Museums are about objects. I think there are few in the profession who would argue with that, certainly not among curators and conservators. Yet, there is a noticeable tension in the ways in which museums choose to display them. At one extreme, as Crystal Bennes championed last month, museums are increasingly creating galleries of open storage. The V&A ceramics galleries, or the American wing at the Met, are particularly fine examples. At the other, gallery designs are tending towards sparser cases with fewer, but particularly stellar, objects and more and more activities and interactives are being introduced into the gallery space.
Museums hold their collections in trust for the public, and so need to make every object as accessible as possible, and yet accessibility is not just physical, but also intellectual, social, visual and so on. Sometimes less is more. One object may say more than 10. So what’s the future for museum collections?
Interactives and new technologies can, of course, help to open up collections. Not only are most museum collections now available online, with increasingly comprehensive catalogue information, but digital labelling within the museum itself can allow for more detailed and varied information about an object to be provided. The Natural History Museum’s ‘Treasures’ gallery provides a good example of such an approach, with 22 spectacular objects each accompanied by a digital label providing multiple contexts and interpretive angles.

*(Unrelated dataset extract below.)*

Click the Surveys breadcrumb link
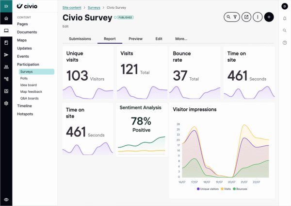291x206 pixels. pyautogui.click(x=94, y=8)
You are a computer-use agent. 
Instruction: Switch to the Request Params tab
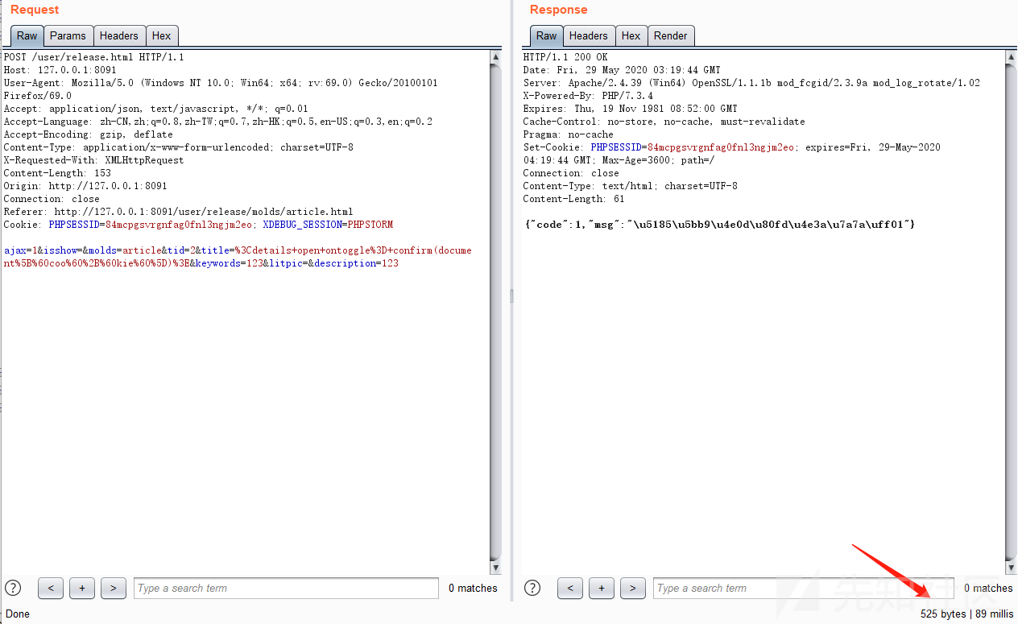[68, 35]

Digital access can open up fragile and frankly less interesting collections. Some objects need careful handling and controlled conditions to ensure their survival, and the balance between access and custodianship for the next generation is a fine one. Interactive screens at the British Library, for instance, allow the pages of extremely rare books to be turned and enjoyed by the visitor, where the book could not be permanently exposed to light and handling.

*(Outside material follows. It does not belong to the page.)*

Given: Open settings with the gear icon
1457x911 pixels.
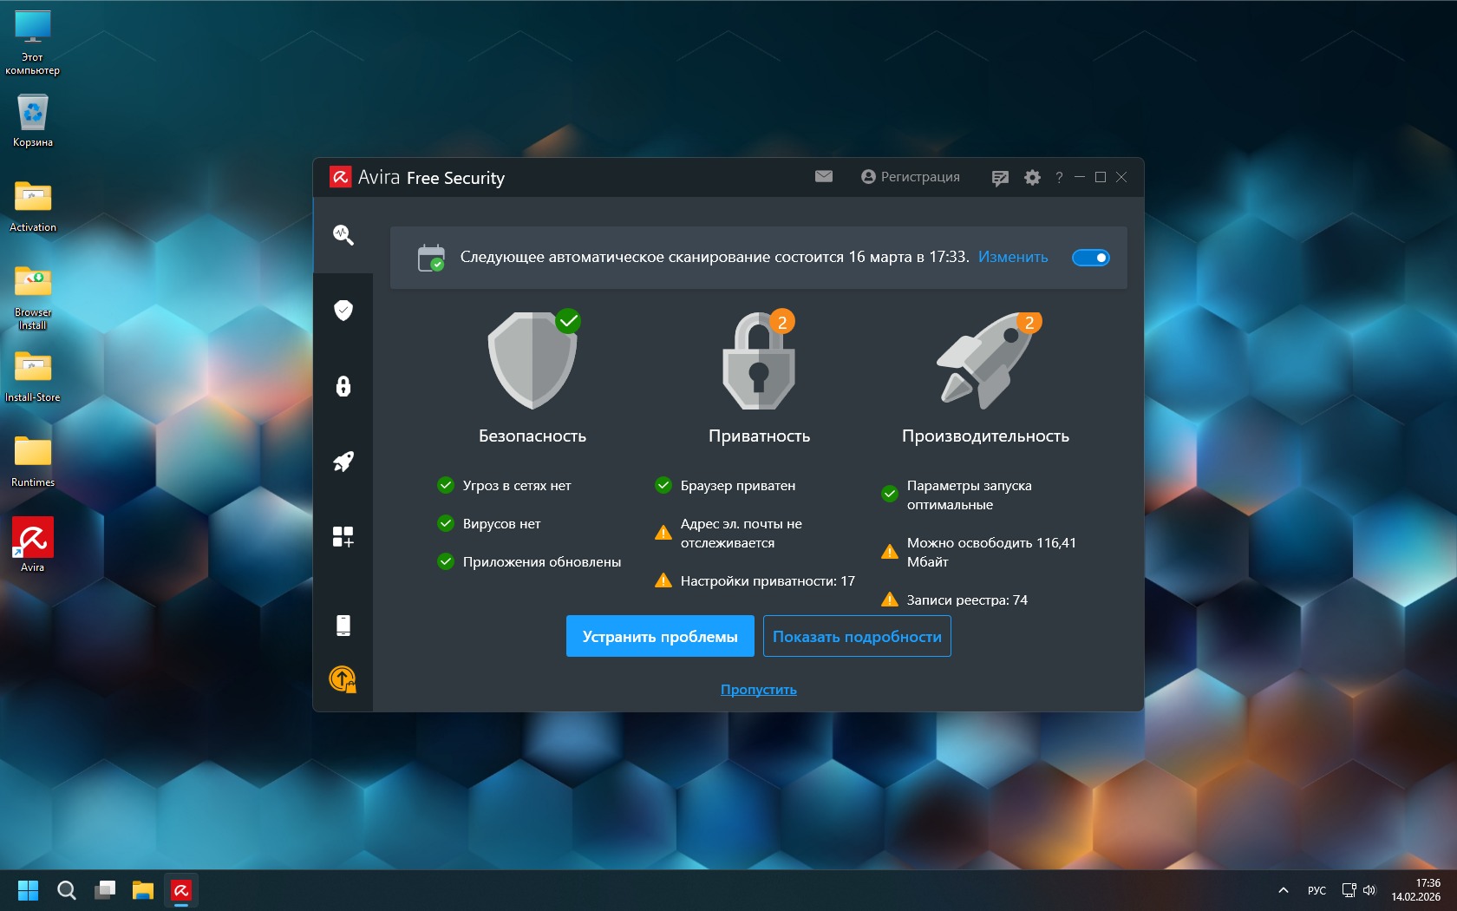Looking at the screenshot, I should point(1032,178).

Museums are repositories of knowledge in object form, it must be remembered. Like libraries, they cater for scholars as well as public interest, and some collections need to be maintained on that basis. There may be little visual interest in a collection of pottery shards, but such groups of objects can provide crucial research opportunities that then inform the context for more widely interesting items. Sometimes quantity is more important than quality in such research collections, but would hundreds of pottery shards be interesting on public display?
Sometimes it depends on where that display is. A B-grade object in one context can be an A* in another, and digital connections are also allowing museums to share objects between institutions. Effective Collections was a funded programme run by the Museums Association from 2006–12, which created online systems for museums to make stored collections more visible to other institutions, allow loans, and transfer objects to a more suitable home.
There is never any replacement for interaction with the real thing, but museums have always had to strike the careful balance between access and preservation. Collections that might seem unnecessary today may contain crucial research information for tomorrow. Trends in how and what to display are in constant development, and we will never be able to display everything nor, arguably, should we. Comprehensive digital access to the stores is one means we now have of overcoming that tension.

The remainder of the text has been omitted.